The main goal is not only to get correct answers but to learn how nurses think. A successful nursing student must choose safe, ethical, patient-centered, and evidence-based answers. By practicing regularly and reviewing rationales, students can improve confidence and prepare better for RN fundamentals exams and NCLEX-style questions.
FAQs
What is RN Fundamentals 2016 70 Questions?
It is a nursing practice question set focused on basic registered nursing concepts and NCLEX-style preparation.
Is RN Fundamentals important for NCLEX?
Yes, fundamentals are very important because NCLEX tests basic nursing safety, judgment, and patient care.
What topics are included in RN fundamentals?
Topics include infection control, safety, ethics, communication, pain, medication administration, and nursing process.
How many questions should I practice daily?
Practicing 50 to 100 questions daily can help improve speed, confidence, and understanding.
Are fundamentals questions difficult?
They can be challenging because they test clinical judgment, not only memory.

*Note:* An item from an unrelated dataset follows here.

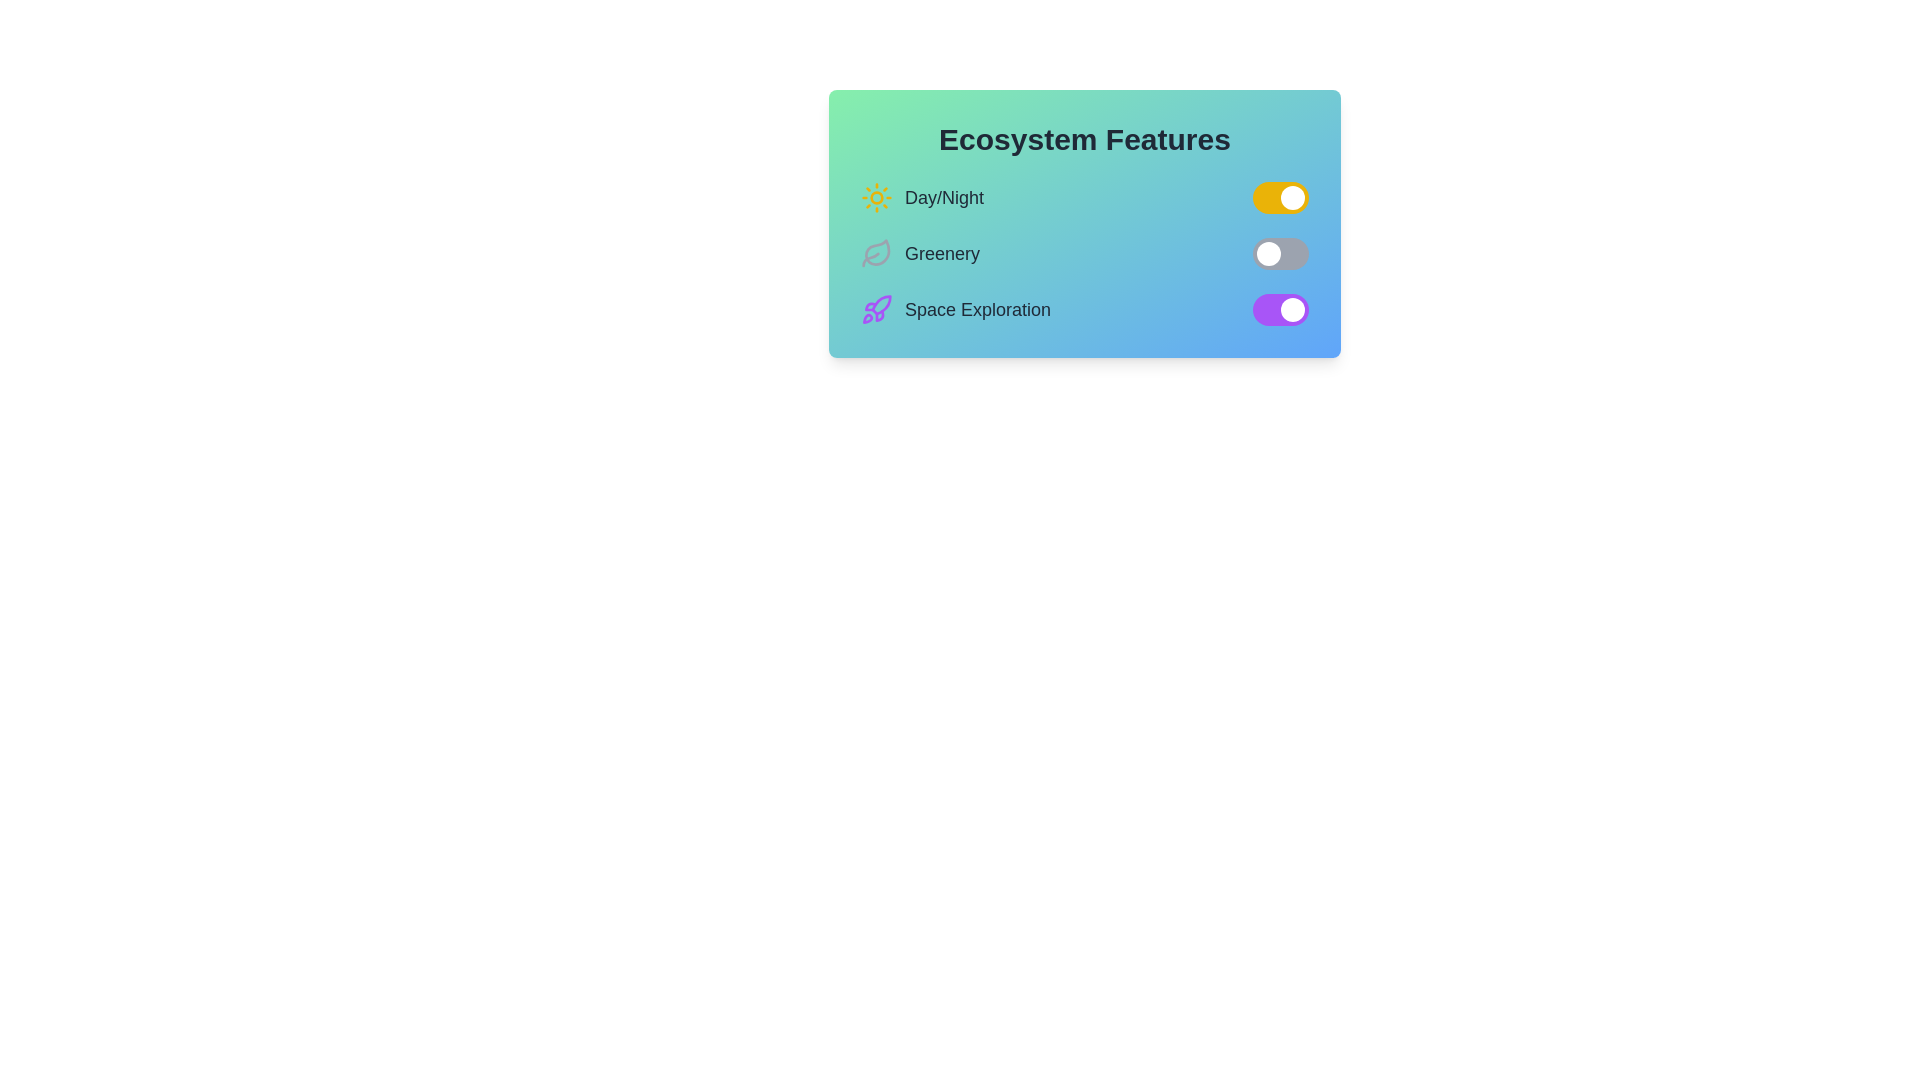 The height and width of the screenshot is (1080, 1920). I want to click on the decorative icon representing 'Space Exploration' located next to the text label and toggle button in the lower part of the interface, so click(877, 309).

What is the best way to answer priority questions?
Use airway, breathing, circulation, safety, and the nursing process to choose the best answer.
Why are rationales important?
Rationales explain why an answer is correct and help students avoid repeating mistakes.
Can old 2016 questions still help?
Yes, because basic nursing fundamentals remain useful for learning patient care and exam strategy.